Он набил трубку и утрамбовал табак грязным большим пальцем.
— Только подумать. Церковь. Если святая не поможет, то кто?
— Ну, то был Черный год, — заявила Туанетта Просаж. — Тысяча девятьсот восьмой. В тот год умерла от инфлюэнцы моя сестра Мари-Лора, а я родилась.
Она пронзила воздух кривым пальцем.
— Вот она я, дитя Черного года; никто не думал, что я выживу. А я выжила! Так что если мы хотим пережить и этот год, нечего цапаться между собой, как бакланы.
Она строго посмотрела на Матиа.
— Легко сказать, Туанетта, но раз святая больше за нас не стоит...
— Я не про то говорю, Матиа Геноле, и ты это прекрасно знаешь.
Матиа пожал плечами:
— Не я первый начал. Если Аристид Бастонне хоть один раз признает, что был не прав...
Туанетта сердито повернулась ко мне.
— Видишь, что делается? Взрослые мужчины — старики — ведут себя как дети. Неудивительно, что святая гневается.
Матиа ощетинился.
— Не мои же внуки уронили святую...
Капуцина злобно уставилась на него. Он осекся.
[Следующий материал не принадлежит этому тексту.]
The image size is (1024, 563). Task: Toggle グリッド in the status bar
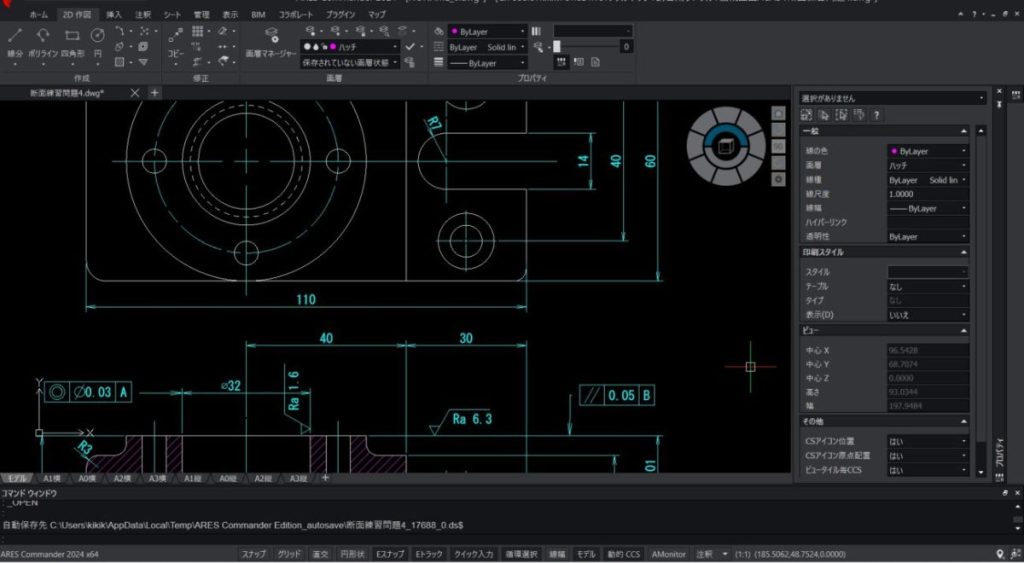(x=289, y=554)
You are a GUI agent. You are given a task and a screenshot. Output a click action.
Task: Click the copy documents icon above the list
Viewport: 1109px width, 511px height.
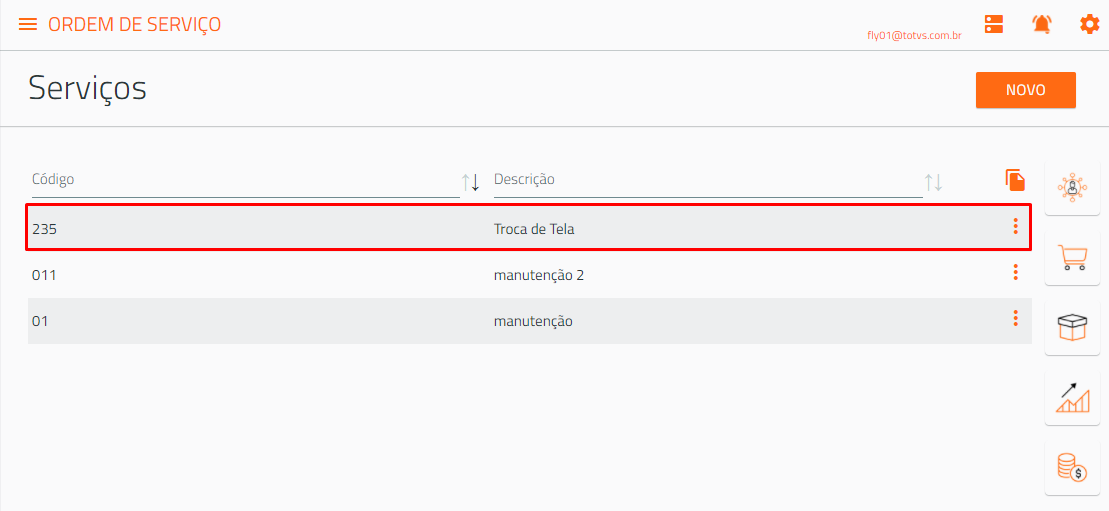(1015, 180)
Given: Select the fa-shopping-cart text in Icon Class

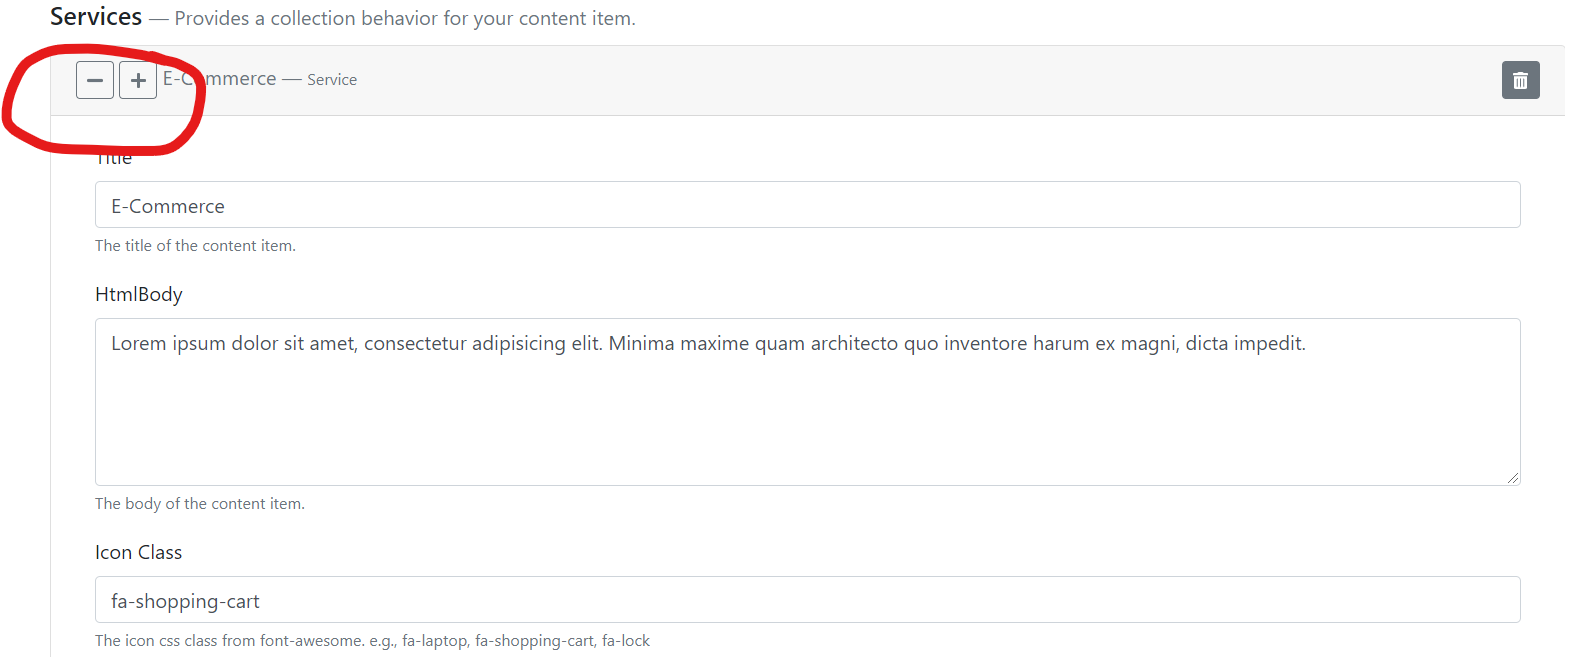Looking at the screenshot, I should pos(185,601).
— Извини, — сказал он, обращаясь ко мне. — Жан Большой не виноват. Если кто и виноват, то Аристид. Он не дал своему внуку нести святую, ведь тогда там были бы двое Геноле и только один Бастонне. Он сам, конечно, не мог помочь, с деревянной ногой-то.
Он вздохнул.
— Я же уже говорил. Будет Черный год. Вы же все слышали, как Маринетта звонила.
— Это не Маринетта была, — сказала Капуцина.
Она машинально сложила левой рукой «рожки», чтобы отвести несчастье. Матиас сделал то же.
— Я тебе говорю, этого следовало ожидать, прошло тридцать лет...
Матиас опять сложил «рожки».
— Семьдесят второй. Плохой был год.
Я знала, что плохой: в тот год погибло трое деревенских, в том числе брат отца.
Матиа отхлебнул колдуновки.
— Аристиду однажды показалось, что он нашел Маринетту. Ранней весной, в тот год, когда он потерял ногу. Оказалось, это старая мина, осталась с первой войны. Ирония судьбы, скажешь нет?
Я согласилась. Я слушала вежливо, как могла, хотя девочкой слышала эту старую байку много раз. Ничего не изменилось, говорила я себе с каким-то отчаянием. Даже байки тут такие же старые и потрепанные, как сами островитяне, заезженные, как бусины в четках. Жалость и нетерпение скопились у меня в груди, и я глубоко вздохнула Матиа, ничего не замечая, продолжал рассказывать так, будто история произошла вчера.
— Эта штука лежала, наполовину зарытая в песчаном наносе. Если ударить по ней камнем, она звенела. Тогда все дети сошлись с палками и камнями, колотили по ней, чтоб звенела. Несколько часов спустя прилив забрал ее обратно, и она взорвалась сама по себе примерно в ста метрах от того места, где сейчас Ла Жете. Оглушила всю рыбу оттуда до Ле Салана. Э! — Матиа смачно затянулся из трубки. — Дезире сварила ведро буйабеса, не могла вынести, что столько рыбы пропадает зря. Отравила полдеревни.
Он посмотрел на меня из-под покрасневших век.